The subcommittee was established as part of the Aug. 1 framework package for advancing the Doha talks in response to African cotton producers' call for action to address what they claim are the negative economic effects of massive subsidization of cotton producers in major producer nations, in particular the United States.
The first meeting of the subcommittee was suspended Feb. 16 after African countries refused to accept a work program proposed by the chairman of the talks, New Zealand's WTO ambassador Tim Groser (39 ITD, 03/1/05) .
The African countries said they wanted the committee to negotiate specific "modalities" for addressing trade-distorting support in the cotton sector, similar to the modalities on market access, domestic support, and export competition being negotiated in the Doha Round talks on agriculture. The United States complained that the proposal went beyond the mandate of the committee, which was never intended to be a negotiating body.
African countries for their part rejected a U.S. proposal that the subcommittee broaden the discussions to cover nonsubsidy issues that were affecting trade in cotton, including tariff and nontariff barriers and trade remedies, as well as the development activities of other international bodies such as the World Bank and International Monetary Fund. Other countries, including the Group of 20 developing country alliance on agriculture, argued that the discussions should focus squarely on export subsidies and domestic support.

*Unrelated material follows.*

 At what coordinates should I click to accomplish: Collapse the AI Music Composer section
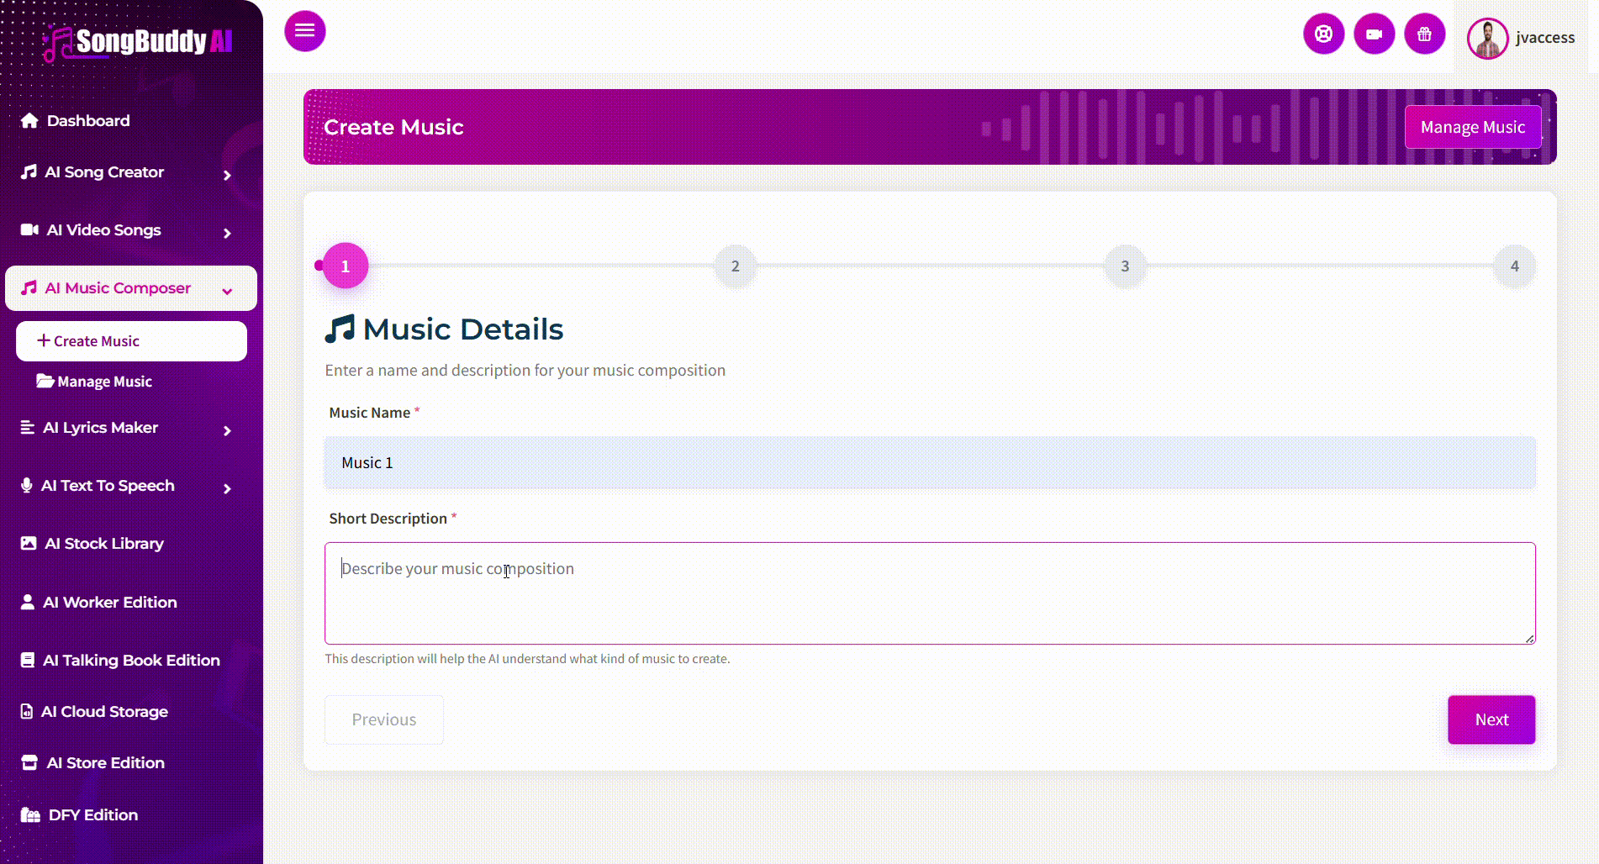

Work on All Trade-Distorting Policies
Groser had proposed that the subcommittee's discussions focus on three
issues: assessing progress in the WTO's negotiating group on agriculture; ensuring coherence between trade and development aspects of the cotton issue; and addressing other issues with direct implications for cotton, such as the Doha Round talks on nonagricultural market access (NAMA) and trade facilitation.
In the end, WTO members agreed to drop the third issue. They also agreed that the subcommittee would "work in depth on all trade-distorting policies affecting the sector in all three pillars of market access, domestic support and export competition."

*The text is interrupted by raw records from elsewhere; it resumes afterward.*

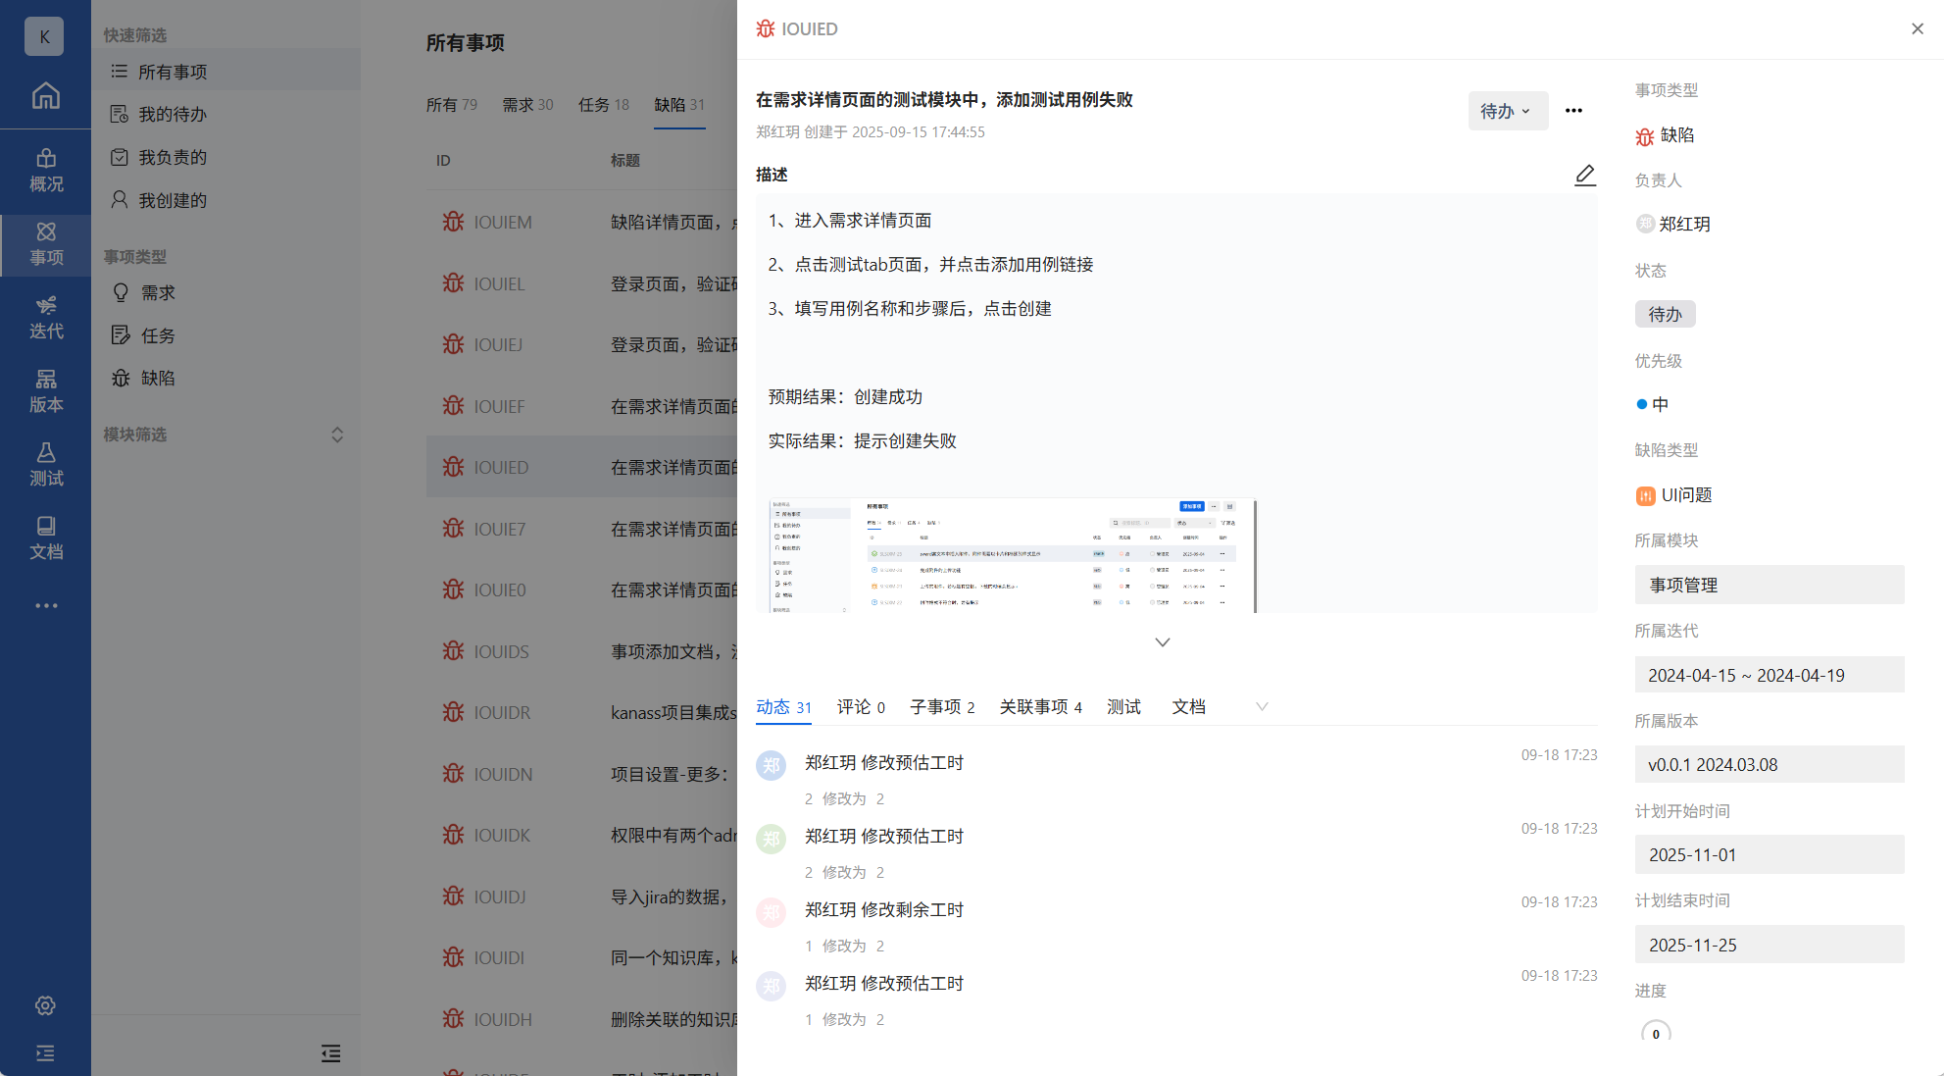Open the 测试 test sidebar icon

pos(45,464)
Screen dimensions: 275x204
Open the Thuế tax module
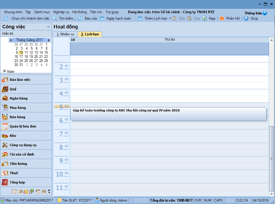tap(14, 173)
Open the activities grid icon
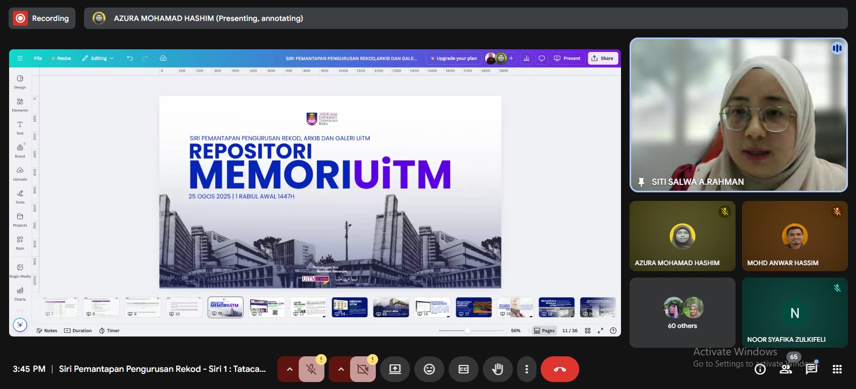The width and height of the screenshot is (856, 389). click(x=837, y=369)
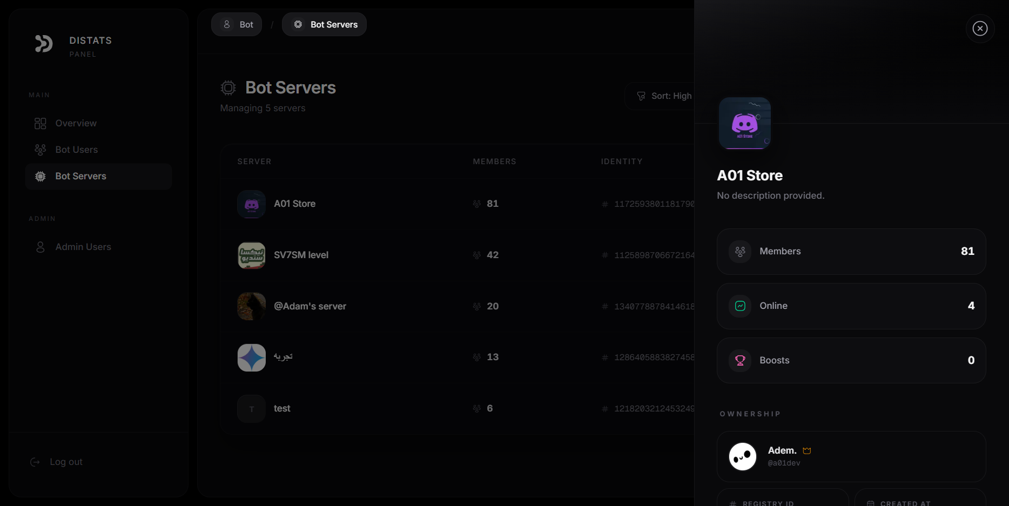Viewport: 1009px width, 506px height.
Task: Click the Boosts trophy icon
Action: 739,361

The latter language draws directly from the mandate set out under the agriculture annex of the Aug. 1 framework package.
WTO members also agreed that work on assessing progress in the agriculture negotiations and ensuring coherence between trade and development aspects would be based on technical papers and submissions from interested parties as well as factual information and data prepared by the WTO secretariat.

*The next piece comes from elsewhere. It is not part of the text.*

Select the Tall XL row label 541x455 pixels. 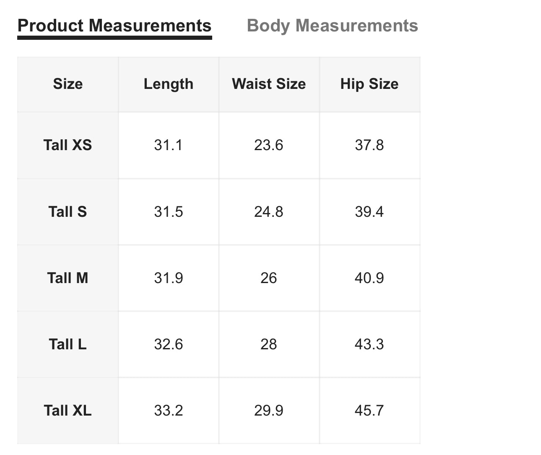(x=68, y=411)
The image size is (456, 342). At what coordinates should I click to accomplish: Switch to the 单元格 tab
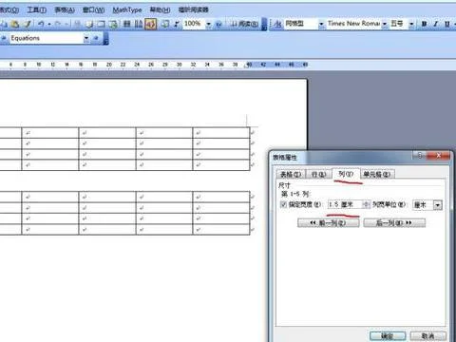click(x=377, y=174)
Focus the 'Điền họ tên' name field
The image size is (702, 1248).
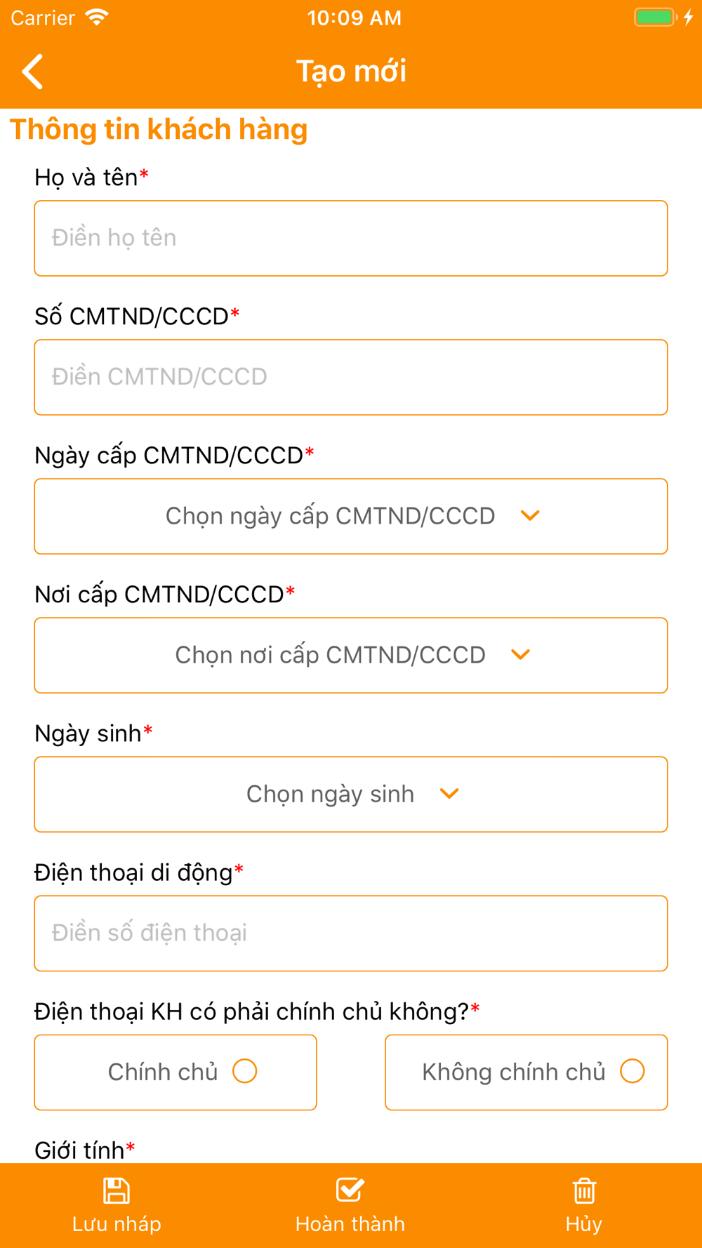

Success of Doha Needs Cotton Reforms
Groser later told the subcommittee meeting that it was "inconceivable" that a successful outcome in the Doha agriculture talks can be achieved without serious reform in domestic support and cotton, according to officials in attendance. He also predicted that the work of the subcommittee and the WTO's negotiating group on agriculture (which he also chairs) would eventually be brought together.
In a report presented to the subcommittee, Chiedu Osakwe, adviser to the WTO director-general on development matters, noted that the global cotton market continues to be marked by price instability, with cotton prices now at a six-year low of 47 cents per pound. He added, however, that "potentially significant results" could be achieved by accelerating efforts to establish regional or national commodity price risk management instruments. Options suggested include hedging schemes, agricultural price risk insurance, and self-insurance schemes.
Demands for urgent reform of the cotton sector have increased in the wake of a WTO ruling which found that the $12.9 billion in subsidies provided to U.S. cotton producers between 1999-2002 had depressed global prices for cotton (42 ITD, 03/4/05) . The WTO also concluded that several U.S. programs for cotton producers constituted prohibited subsidies and should be withdrawn without delay.
In a statement issued March 6, the four countries behind the WTO cotton initiative--Bénin, Burkina Faso, Chad, and Mali--said the WTO ruling "confirmed the validity" of their demands for the total elimination of cotton subsidies as part of a future WTO deal on agriculture trade. The four countries also called on the United States to comply with the WTO ruling by the time of the organization's Hong Kong ministerial conference in December.